Michelle Obama has a passion for encouraging people in need, and black students in particular; she is an effective surrogate for the president, and she’s one of the most popular first lady’s in history.
Last month, as I stood next to Michelle Obama during a White House reception, we chatted briefly, and I was struck, as always, by her regal aura, her elegance, her humor — and the historic knowledge that a gifted black woman from the South Side of Chicago is overseeing the White House.
And as a national role model for young people and adults, Michelle Obama practices what she preaches: She eats healthy and exercises regularly.
“She’s at the top of her game,” Valerie Jarrett, a longtime friend of the Obamas and a Senior White House adviser, told People magazine. “She’s fabulous at 50.”
Michelle Obama isn’t just all about parties leading up to her birthday: The first lady is also about uplifting black students and empowering black youth through health and education – the hallmark of her tenure in the White House. The first lady’s “Let’s Move!” campaign for healthy eating and her efforts to end childhood obesity within a generation has led to healthier school lunches for public school students.

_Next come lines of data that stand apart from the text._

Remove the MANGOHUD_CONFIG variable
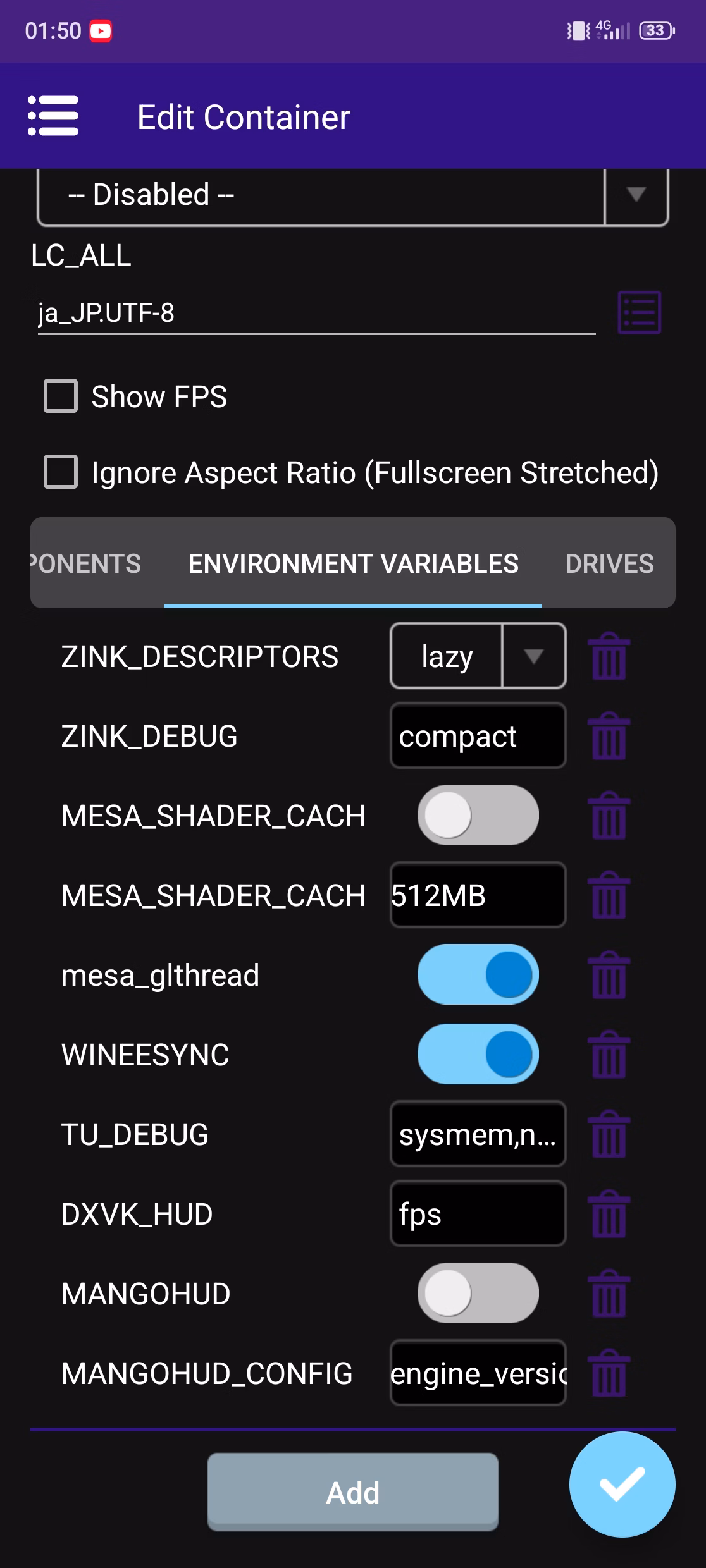 point(609,1373)
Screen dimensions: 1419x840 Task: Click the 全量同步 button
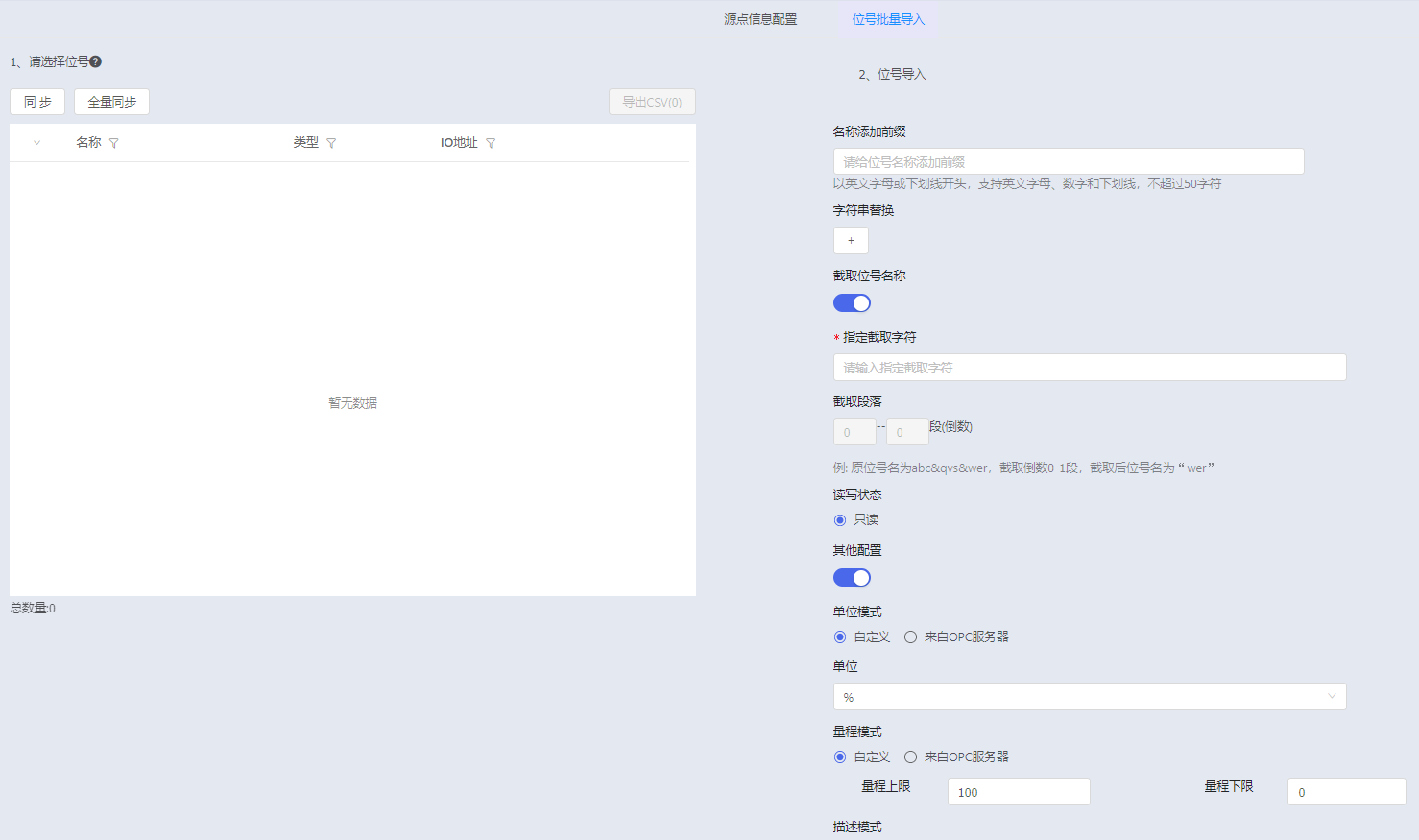pos(111,102)
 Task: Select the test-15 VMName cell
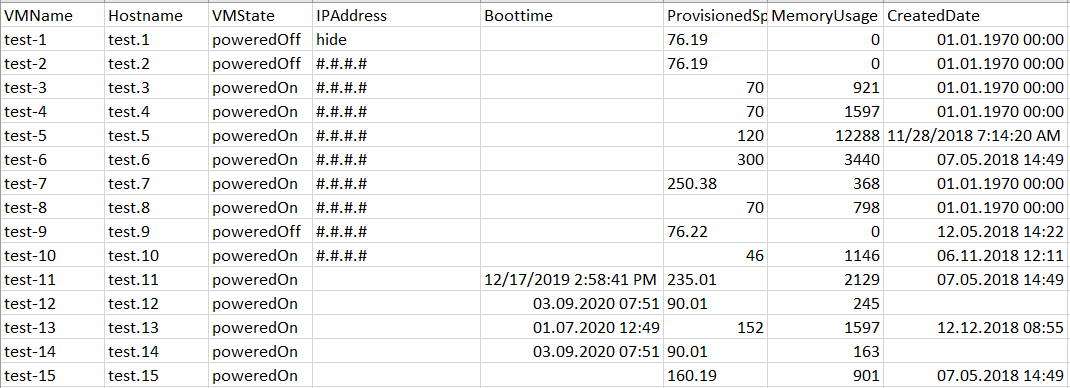pyautogui.click(x=53, y=374)
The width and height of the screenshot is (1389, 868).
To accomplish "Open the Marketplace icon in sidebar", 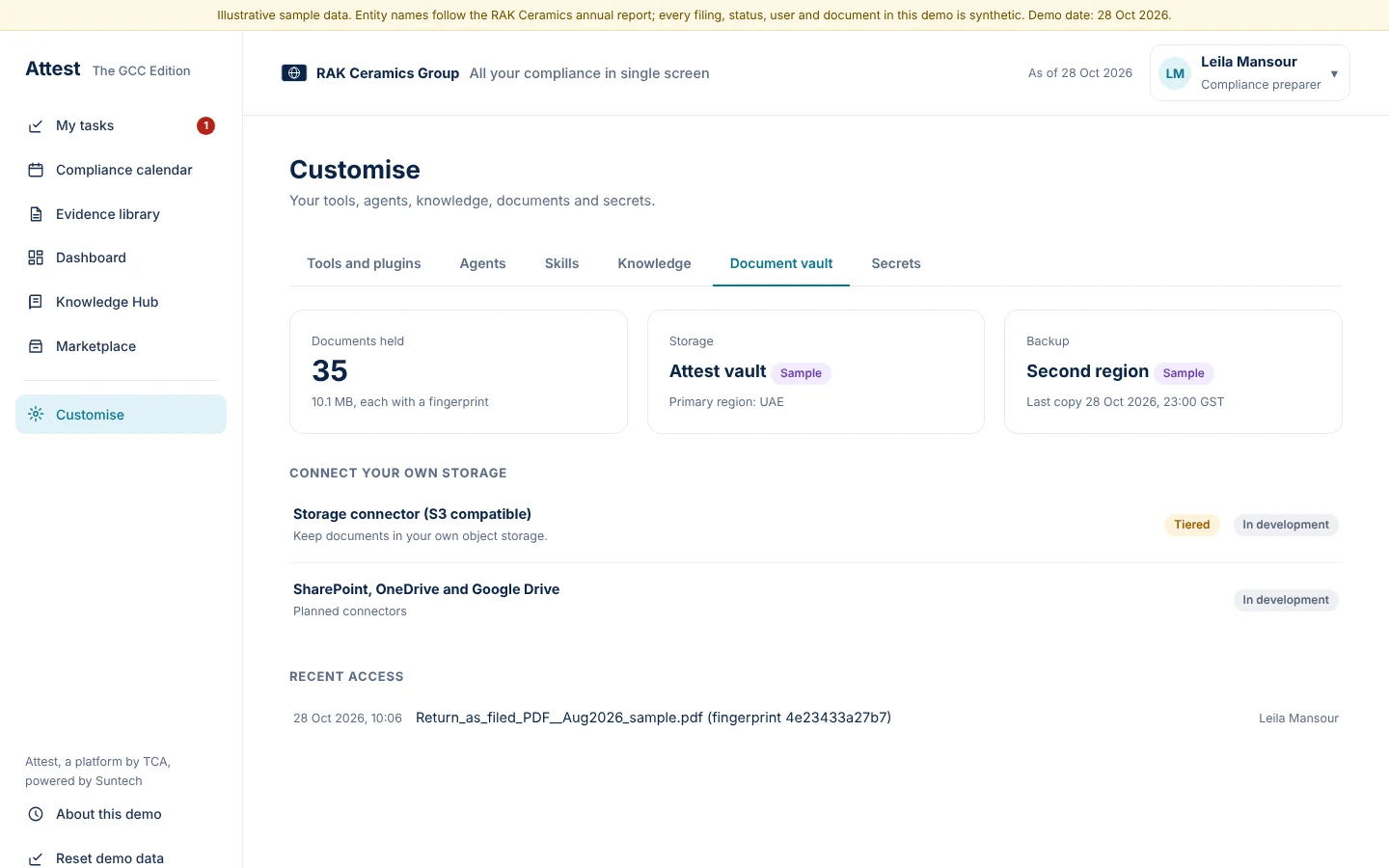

This week, Michelle Obama hosted two White House events designed to support black students. Since President Obama took office in 2009, African American students have been regular guests for White House gatherings at the first lady’s direction.
On Thursday, the president and first lady hosted a workshop at the White House while announcing a new White House report entitled: “Increasing College Opportunity for Low-Income Students.”
The Obamas are leading an effort to urge more than 100 colleges to commit to expand college opportunities for low-income students, many of whom are African American. Several educators from historically black colleges attended the White House workshop Thursday, including administrators from Howard University, Spelman College, Morehouse College, Cheyney University, and Morgan State University.